Vulin, Toquissimes et moi
Toquissimes s’invite dans les restaurants universitaires niçois. L’occasion de bien manger pour 3 euros.
« Veau ou cabillaud ? » Voilà la question existentielle qui m’a taraudé toute la matinée de ce mardi. C’est pas tous les jours qu’un chef étoilé cuisine dans mon resto U. Arrivée à la porte du self du campus Nice centre, je ne tiens plus. L’odeur habituelle de friture m’accueille. Les cantinières en blouse remplacent le serveur-costume-trois-pièces que j’attendais. Mais l’important est dans les assiettes.
C’est décidé , ce sera le « dos de cabillaud accompagné de ses patates écrasées et épinards ».

- Les étudiants favorisent le steack frites au menu gastronomique. / nicenews, SC
Entrée décevante, dessert succulent
Armée de couteau et fourchette, je démarre la dégustation. Premier round : l’entrée « Entre terre et mer ». Rêveuse, je m’attends à une poêlée de fois gras, combinée à des noix Saint Jacques. L’assiette brise mes illusions. Ce sont finalement de fines lamelles de betterave et de choux, combinées à des sèches grillées. Je laisse vite tomber ce plat de taille gastro, mais qui n’en a pas les saveurs.
Le cabillaud me laisse perplexe. Dans ce décor d’hôpital, le plat semble banal. Un tas d’épinard, un tas de purée, un bout de poisson au milieu. Ma fourchette atteint finalement mon palet : la chair blanche fond dans ma bouche. Un succès. La purée version huile d’olive ? Un délice.
Dernier round : « la valse de fruits d’automne, crumble à l’huile d’olive et à la vanille » rappelle le menu. Ils auraient pu l’appeler « la cerise sur le gâteau ». De délicats abricots secs se mêlent aux noix savoureuses, pignons et bouts de poire fondants. Seul bémol, l’huile d’olive est absente.

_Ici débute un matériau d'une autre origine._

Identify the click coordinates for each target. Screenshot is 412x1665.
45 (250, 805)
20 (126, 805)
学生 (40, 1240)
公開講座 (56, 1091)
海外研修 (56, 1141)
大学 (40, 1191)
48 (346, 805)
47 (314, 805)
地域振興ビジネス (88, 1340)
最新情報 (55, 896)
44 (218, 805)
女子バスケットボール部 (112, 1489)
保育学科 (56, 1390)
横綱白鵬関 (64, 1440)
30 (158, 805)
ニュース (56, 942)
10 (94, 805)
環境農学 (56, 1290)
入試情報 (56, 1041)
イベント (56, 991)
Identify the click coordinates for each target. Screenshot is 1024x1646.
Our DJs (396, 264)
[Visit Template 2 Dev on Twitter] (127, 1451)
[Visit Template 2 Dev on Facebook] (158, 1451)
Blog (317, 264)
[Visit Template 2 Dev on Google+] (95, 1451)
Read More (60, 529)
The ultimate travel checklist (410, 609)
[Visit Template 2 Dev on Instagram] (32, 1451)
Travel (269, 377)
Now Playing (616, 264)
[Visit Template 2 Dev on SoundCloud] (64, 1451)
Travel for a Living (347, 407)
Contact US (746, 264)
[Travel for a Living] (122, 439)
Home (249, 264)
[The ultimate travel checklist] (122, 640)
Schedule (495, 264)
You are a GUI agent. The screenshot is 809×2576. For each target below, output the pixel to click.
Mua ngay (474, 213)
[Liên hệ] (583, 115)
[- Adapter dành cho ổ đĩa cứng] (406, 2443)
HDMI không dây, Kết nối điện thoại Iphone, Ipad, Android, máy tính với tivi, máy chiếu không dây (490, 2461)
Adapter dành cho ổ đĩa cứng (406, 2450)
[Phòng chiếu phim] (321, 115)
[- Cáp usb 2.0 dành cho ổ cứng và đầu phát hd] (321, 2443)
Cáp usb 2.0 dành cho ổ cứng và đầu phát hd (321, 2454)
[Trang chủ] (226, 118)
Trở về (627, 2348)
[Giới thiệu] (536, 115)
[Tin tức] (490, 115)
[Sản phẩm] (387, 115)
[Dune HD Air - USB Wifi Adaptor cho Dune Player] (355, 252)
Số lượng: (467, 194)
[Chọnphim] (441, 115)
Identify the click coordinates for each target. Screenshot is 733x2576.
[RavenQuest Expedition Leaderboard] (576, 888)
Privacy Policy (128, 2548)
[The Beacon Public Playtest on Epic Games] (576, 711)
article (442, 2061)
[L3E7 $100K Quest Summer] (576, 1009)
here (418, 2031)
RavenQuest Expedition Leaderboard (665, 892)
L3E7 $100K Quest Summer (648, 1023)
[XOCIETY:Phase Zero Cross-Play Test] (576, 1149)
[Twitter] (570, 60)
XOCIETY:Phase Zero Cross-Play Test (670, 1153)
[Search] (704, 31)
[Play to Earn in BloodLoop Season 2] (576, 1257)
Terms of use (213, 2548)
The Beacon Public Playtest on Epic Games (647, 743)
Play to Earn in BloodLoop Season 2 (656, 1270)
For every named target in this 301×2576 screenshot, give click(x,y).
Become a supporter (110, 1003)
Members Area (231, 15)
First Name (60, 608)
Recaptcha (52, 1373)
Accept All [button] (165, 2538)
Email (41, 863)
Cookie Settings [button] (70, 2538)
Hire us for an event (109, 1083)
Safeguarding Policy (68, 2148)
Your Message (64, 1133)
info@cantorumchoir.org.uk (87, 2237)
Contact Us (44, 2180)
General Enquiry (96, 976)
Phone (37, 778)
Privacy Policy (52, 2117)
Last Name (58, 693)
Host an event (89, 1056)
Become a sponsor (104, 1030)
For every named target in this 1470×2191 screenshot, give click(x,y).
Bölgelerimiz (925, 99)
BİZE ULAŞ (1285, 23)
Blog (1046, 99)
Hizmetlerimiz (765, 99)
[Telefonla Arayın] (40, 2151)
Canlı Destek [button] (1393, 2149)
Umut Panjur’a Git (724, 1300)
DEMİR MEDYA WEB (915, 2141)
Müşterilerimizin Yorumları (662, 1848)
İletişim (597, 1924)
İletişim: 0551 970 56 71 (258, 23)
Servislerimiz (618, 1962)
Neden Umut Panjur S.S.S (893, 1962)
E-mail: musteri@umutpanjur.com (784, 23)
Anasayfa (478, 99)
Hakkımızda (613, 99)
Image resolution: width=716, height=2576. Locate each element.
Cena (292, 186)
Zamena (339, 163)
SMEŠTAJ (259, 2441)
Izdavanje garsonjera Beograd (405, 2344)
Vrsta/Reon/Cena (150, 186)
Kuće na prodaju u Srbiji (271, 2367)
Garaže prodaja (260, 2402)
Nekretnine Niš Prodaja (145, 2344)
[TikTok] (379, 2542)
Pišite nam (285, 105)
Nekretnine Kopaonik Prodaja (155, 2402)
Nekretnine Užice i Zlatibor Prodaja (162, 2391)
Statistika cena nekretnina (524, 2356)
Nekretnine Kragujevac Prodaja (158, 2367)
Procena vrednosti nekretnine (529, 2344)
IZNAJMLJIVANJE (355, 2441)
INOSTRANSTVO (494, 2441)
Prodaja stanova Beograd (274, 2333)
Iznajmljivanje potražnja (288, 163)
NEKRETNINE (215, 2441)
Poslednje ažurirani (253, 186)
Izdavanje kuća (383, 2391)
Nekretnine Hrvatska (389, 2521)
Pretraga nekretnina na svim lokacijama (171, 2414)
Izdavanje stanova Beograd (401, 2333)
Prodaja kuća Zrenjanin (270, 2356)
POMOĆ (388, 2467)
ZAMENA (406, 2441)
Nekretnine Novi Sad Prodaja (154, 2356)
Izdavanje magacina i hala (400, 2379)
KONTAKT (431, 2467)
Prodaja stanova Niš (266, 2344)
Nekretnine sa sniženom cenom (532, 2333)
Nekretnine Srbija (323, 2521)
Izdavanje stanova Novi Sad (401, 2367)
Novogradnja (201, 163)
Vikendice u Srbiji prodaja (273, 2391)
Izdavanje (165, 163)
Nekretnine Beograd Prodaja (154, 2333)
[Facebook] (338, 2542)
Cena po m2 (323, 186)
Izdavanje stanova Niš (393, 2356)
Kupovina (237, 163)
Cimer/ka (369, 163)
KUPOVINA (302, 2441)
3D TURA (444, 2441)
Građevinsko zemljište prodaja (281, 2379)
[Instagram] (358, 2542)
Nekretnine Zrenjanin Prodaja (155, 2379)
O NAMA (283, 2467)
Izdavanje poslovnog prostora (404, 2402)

Bref, grâce à Fabrice Vulin, je repars repue, une douce odeur d’huile d’olive dans les cheveux, plus proche de la sieste que du débriefing.
Sandra Cazenave et Pauline Amiel
Post-Scriptum
Troisième édition des Toquissimes
Plus de 1000 repas gastronomiques dans les selfs universitaires. L’opération Toquissimes connaît un véritable succès. C’est d’abord une grande préparation. Tous les chefs des RU réalisent une demi-journée de formation avec Fabrice Vulin, le chef étoilé de la Chèvre d’Or à Eze. Le menu est conçu avec lui puis réalisé par les équipes. "Les repas reviennent à 40 centimes de plus par plateau. Ce n’est pas tous les jours qu’il y a du poisson frais et du veau dans les cantines universitaires ! " confie Christian Drogrey, directeur du restaurant universitaire de Nice centre.